I hear the word 'entropy' everywhere I go, and I'm curious about it. Is information entropy related to thermodynamic entropy at all?
And how exactly is it an "arrow of time"?
The second law of thermodynamics (the science of the relations between heat and other energy forms) tells us about entropy, by claiming that the universe is constantly moving towards a state of randomness. That is, the quantity called 'entropy' can never decrease, it can only increase. Spilled milk remains spilled -- you cannot reverse the effect somehow, and watch the milk molecules fly back into the cup, exactly the way they were before.
That is how it can be considered an "arrow of time". The universe is constantly moving towards a state of more 'disorder'. In the context of entropy, 'disorder' is basically the state any irreversible process tends to reach. Water flows from top to bottom in a waterfall, not the other way around. Cream added to coffee spreads and spontaneously mixes with the drink; it doesn't clump back together to reach the state it was originally in when added to the cup. The motion or kinetic energy of an intact car disperses into sound and fast moving broken pieces if the car slams into a brick wall.
Therefore, the entropy can be said to point in the direction of energy dispersal, or chaos. Which, in turn, gives time direction. Any spontaneous process that happens in the material world can be attributed to entropy, as an example of the second law of thermodynamics.
In information theory, entropy measures the uncertainty of a random variable. It's a way to quantify the expected value of information contained in a message. It's also known as Shannon entropy.
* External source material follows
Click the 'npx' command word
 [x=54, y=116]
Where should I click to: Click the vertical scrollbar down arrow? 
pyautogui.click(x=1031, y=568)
Just to elucidate a bit more on entropy in information theory (Radha has the thermo side pretty well covered), it is a measure of the randomness in a variable. Georgia Tech has a nice overview of information theory here: caution, pdf file. It also contains a great example of entropy, which I will delve into below. Also, Wikipedia provides good intuition for the equation, saying, "Shannon entropy is the average unpredictability in a random variable, which is equivalent to its information content" [emph. mine].
The equation for entropy is $$\mathbf{H(X)} = -\mathbf{E}[\log\mathbf{P(X)}] = -\sum_{x \in \Omega_x}\mathbf{P(X=x)}\log\left(\mathbf{P(X=x)}\right)$$ where $\log$ is the base 2 logarithm. Let's decode this expression a little bit. The $\mathbf{E}[\hspace{2pt}]$ structure is the expected value of whatever is inside. $\mathbf{P(X)}$ is the probability distribution for the variable $\mathbf{X}$. This $\mathbf{X}$ can be any value in its sample space $\Omega_x$.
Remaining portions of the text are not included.